Ireland saw rise of racist incidents in 2020 according to INAR report

As well as being disproportionately impacted by Covid-19, ethnic minorities faced rising levels of racism last year.


The Irish Network Against Racism (INAR) yesterday published the 2020 findings of their racist incident reporting system. A total number of 700 racist incidents were reported, up from 530 in 2019. This included a record number of 51 racist assaults, as well as 334 incidents of hate speech.

Rates of repeat harassment, serious threats, thefts and workplace racism were slightly lower than 2019 rates. INAR say this may be because lockdown enabled some people to avoid threatening environments, but that minorities continued to be subjected to racism in essential sectors that remained open throughout the pandemic.

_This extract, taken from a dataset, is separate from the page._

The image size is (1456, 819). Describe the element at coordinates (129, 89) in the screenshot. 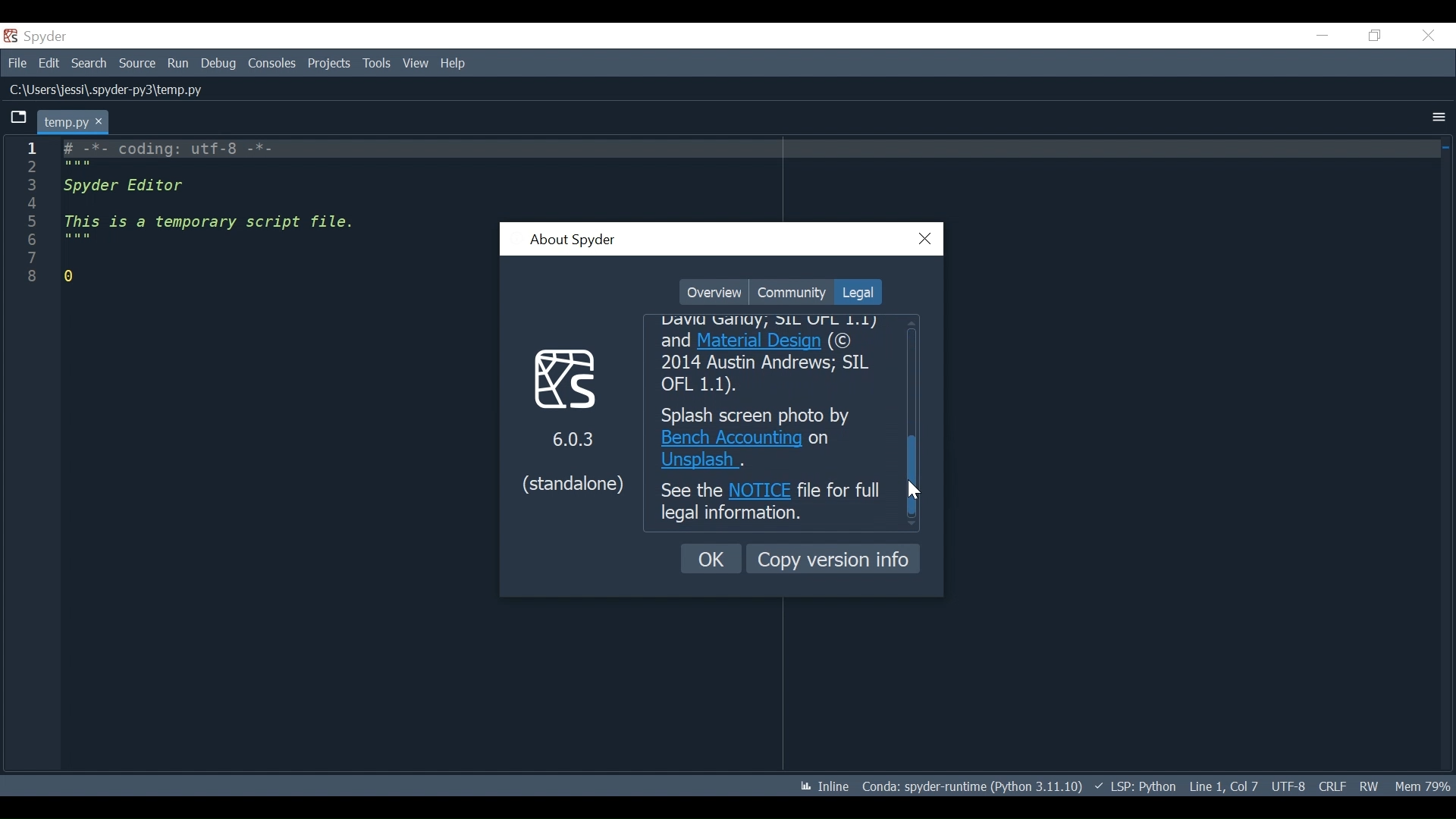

infographic from 2020 findings on racist incidents

In fact, despite the effects of lockdown, the overall extent and impact of racist incidents increased from previous years. Reports of hate speech from extremist groups rose significantly from 2019 numbers and the psychological impacts and social isolation resulting from racist abuse and violence more than doubled.

LGBTQ+ and Traveller rights activist Oein DeBhairduin said: “Contrary to what we might expect, the pandemic and associated lockdowns did not result in a quieter time for minorities in Ireland. In fact, the situation worsened for minorities, both in terms of the absolute number of online and on-the-street hate incidents and in terms of the disproportional impacts of Covid on almost all minority groups”.

The biggest growth in reports was in the area of online racism. In the forward of the report, INAR Director Shane O’Curry described how racism on social media platforms and other online outlets, including those circulating fake news, have contributed to “the increasingly sophisticated far-right ecosphere”. The rise of far-right online discourse has affected the LGBTQ+ community and other marginalised groups also.

Dr Lucy Michael, Research Lead at INAR and author of the report said: “The report findings are also disappointing in what they tell us about our institutions and how they respond to minorities. Minorities making complaints about repeat harassment have told us about more instances of inappropriate responses from Gardai than before” adding that “we’ve also sadly logged an increase in instances of racial profiling by Gardai.”

gathering of people holding up signs saying love not hate, calling for legislation against racist incidents

INAR have championed the #lovenothate campaign, calling on the government to enact hate crime legislation to protect those who are discriminated against based on skin colour, religion, ethnicity, sexual orientation, gender identity, age, disability and so on. At the end of last year, Minister for Justice Helen McEntee TD announced that new hate crime legislation will be enacted in 2021.

“What all minorities need in order to be able to live as equals,” said DeBhairduin “is for our government and institutions to bring their weight to tackle racism and discrimination, and the conditions which foster racist and discrimination. We have the promise of Hate Crime legislation this year, and that is welcome. We also need measures to tackle hate speech in the online environment.”